The Stationary Square Root Kalman Filter

Introduction – the stationary Kalman Filter

Consider we have access to observations $\mathbf{y}_\mathrm{obs} \in \mathbb{R}^{m}$ and they are due to some linear operator acting on a ‘hidden state’ $\mathbf{x}_\mathrm{true}\in\mathbb{R}^{n}$ with added noise $\mathbf{e}$ like \begin{align} \mathbf{y}_\mathrm{obs} = \mathbf{H}\mathbf{x}_\mathrm{true} + \mathbf{e},\tag{1}\label{eq:obsmodel} \end{align} where $\mathbf{H} \in \mathbb{R}^{n\times m}$ is the so-called ‘observation operator’, while the error has zero mean $\mathbb{E}[\mathbf{e}]=0$ and a covariance structure like $\mathbb{E}[\mathbf{e}\mathbf{e}^{\mathsf{T}}]=\mathbf{R}$ which we call the observation error covariance.
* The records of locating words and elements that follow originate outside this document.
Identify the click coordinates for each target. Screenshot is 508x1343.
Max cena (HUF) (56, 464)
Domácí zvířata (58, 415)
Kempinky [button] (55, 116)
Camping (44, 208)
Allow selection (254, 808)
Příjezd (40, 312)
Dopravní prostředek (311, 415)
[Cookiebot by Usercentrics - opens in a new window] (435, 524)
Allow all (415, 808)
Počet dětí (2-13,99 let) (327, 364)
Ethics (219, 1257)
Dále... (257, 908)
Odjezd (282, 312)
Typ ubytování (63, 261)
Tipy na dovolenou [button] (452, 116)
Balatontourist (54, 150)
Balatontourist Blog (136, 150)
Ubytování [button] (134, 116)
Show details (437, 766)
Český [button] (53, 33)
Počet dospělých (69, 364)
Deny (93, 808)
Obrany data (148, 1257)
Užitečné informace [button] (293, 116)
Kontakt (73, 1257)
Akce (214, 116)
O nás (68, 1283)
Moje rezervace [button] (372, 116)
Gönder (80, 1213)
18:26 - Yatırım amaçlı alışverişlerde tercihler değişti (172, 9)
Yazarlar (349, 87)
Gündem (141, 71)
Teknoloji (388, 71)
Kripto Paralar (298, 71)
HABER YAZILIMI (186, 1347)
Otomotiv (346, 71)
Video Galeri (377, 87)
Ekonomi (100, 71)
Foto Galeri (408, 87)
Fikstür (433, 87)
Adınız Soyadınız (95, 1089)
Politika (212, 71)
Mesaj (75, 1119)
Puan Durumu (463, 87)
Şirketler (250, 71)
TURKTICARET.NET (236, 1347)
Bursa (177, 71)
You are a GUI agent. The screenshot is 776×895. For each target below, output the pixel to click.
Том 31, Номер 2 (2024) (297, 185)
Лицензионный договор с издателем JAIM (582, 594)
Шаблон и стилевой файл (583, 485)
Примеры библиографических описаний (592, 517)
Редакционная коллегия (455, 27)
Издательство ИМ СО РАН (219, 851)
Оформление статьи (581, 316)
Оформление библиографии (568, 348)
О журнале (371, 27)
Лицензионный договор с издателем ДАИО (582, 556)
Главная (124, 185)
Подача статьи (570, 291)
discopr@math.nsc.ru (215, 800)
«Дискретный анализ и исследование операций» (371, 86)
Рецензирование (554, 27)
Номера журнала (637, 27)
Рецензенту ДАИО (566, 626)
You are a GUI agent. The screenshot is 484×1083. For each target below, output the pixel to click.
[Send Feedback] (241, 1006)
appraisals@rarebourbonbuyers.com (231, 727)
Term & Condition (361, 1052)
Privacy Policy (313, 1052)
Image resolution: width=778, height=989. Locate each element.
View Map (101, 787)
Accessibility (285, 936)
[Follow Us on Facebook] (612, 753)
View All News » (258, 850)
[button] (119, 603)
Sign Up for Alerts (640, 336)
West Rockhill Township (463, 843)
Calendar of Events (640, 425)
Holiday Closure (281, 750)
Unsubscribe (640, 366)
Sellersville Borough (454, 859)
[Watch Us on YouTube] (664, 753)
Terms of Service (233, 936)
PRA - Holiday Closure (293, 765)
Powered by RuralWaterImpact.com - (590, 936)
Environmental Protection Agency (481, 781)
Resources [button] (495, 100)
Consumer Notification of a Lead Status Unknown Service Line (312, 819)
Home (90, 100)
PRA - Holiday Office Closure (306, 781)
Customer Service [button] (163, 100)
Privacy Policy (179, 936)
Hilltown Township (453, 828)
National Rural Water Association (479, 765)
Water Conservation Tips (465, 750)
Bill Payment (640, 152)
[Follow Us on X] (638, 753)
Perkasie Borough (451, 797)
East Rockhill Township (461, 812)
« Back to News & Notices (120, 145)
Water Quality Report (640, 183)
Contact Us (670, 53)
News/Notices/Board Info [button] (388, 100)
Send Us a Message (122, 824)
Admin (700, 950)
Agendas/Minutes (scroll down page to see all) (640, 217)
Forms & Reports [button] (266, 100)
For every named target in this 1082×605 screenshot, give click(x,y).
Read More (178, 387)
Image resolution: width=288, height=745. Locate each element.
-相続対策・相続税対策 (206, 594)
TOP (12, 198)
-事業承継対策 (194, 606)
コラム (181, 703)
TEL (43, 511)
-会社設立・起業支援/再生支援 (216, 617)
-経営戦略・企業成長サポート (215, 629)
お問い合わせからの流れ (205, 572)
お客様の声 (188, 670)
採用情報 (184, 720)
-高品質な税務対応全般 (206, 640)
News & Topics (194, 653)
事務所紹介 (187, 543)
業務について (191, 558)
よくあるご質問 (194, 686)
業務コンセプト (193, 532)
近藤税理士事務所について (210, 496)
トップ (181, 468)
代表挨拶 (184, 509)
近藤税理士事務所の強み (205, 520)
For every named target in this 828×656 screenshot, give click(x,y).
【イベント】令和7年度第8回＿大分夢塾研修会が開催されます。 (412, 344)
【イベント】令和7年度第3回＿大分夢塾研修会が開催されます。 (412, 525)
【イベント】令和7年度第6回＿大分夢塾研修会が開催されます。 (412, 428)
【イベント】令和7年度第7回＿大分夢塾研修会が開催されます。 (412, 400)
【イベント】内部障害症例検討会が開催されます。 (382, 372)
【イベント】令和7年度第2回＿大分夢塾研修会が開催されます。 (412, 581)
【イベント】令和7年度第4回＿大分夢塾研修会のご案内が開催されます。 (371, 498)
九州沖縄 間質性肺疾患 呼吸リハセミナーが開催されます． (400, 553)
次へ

For example, if $\mathbf{R}$ is diagonal, its entries simply correspond to the variance (typically denoted as $\sigma^2$) of each measurement.

Typically, we don’t know $\mathbf{x}_\mathrm{true}$ and want to estimate it based on the data. Assuming Gaussian distributed errors we find that we need to minimize a cost function of the form

\begin{align} J(\mathbf{x}) = (\mathbf{x} - \mathbf{x}_b) \mathbf{P}_b^{-1}(\mathbf{x} - \mathbf{x}_b)^{\mathsf{T}} + (\mathbf{y}_\mathrm{obs}-\mathbf{H}\mathbf{x})\mathbf{R}^{-1}(\mathbf{y}_\mathrm{obs}-\mathbf{H}\mathbf{x})^{\mathsf{T}},\tag{2}\label{eq:costfunction} \end{align}

where $\mathbf{x}_b$ is a prior model (‘‘background’’), $\mathbf{P}_b$ is the error covariance model or background covariance model, i.e., the uncertainty about the prior model. The minimizer of $J(x)$ in eq. \eqref{eq:costfunction} gives the optimal estimate, also known as the ‘posterior’ or ‘analysis’ mean (see, e.g., Fichtner 2021, Lecture Notes on Inverse Theory),

\begin{equation} \mathbf{x}_a = \mathbf{x}_b + \mathbf{K} (\mathbf{y}_{\mathrm{obs}} - \mathbf{H} \mathbf{x}_b),\tag{3}\label{eq:mean_update} \end{equation}

where the optimal Kalman gain $\mathbf{K}$ is:

\begin{equation} \mathbf{K} = \mathbf{P}_b \mathbf{H}^{\mathsf{T}} (\mathbf{H} \mathbf{P}_b \mathbf{H}^{\mathsf{T}} + \mathbf{R})^{-1},\label{eq:kalman_gain} \end{equation}

and the analysis covariance is

\begin{equation} \mathbf{P}_a = (\mathbf{I} - \mathbf{K} \mathbf{H}) \mathbf{P}_b.\tag{4}\label{eq:cov_update} \end{equation}

Equations (\ref{eq:mean_update})–(\ref{eq:cov_update}) form the foundation of the stationary Kalman filter (i.e., those without state-space propagation), but also of analytical inversions or variational approaches.

Square root approach

The original square-root formulation of the Kalman filter – attributed to J. Potter – was developed during the Apollo program to address hardware limitations, specifically the word length of onboard computers (i.e., the number of bits processed in parallel). The motivation was that numerical ranges arising from covariance values could require more bits for accurate representation than their square roots. For example, if the measurement noise covariance matrix $\mathbf{R}$ is diagonal with entries $\sigma_i^2$ on the diagonal, and certain measurements are orders of magnitude more precise than others, then the spread in $\sigma_i^2$ values can be far larger than the spread in $\sigma_i$ values. Working with the latter therefore reduces the required word length. Although originally a hardware-oriented optimization, the square-root formulation was later found to have a significant numerical advantage: it is inherently more stable and better conditioned (i.e., tends to be more stable in finite-precision arithmetic, and has a better less prone to round-off errors). As a result, it is now often the preferred way to implement the Kalman filter in practice.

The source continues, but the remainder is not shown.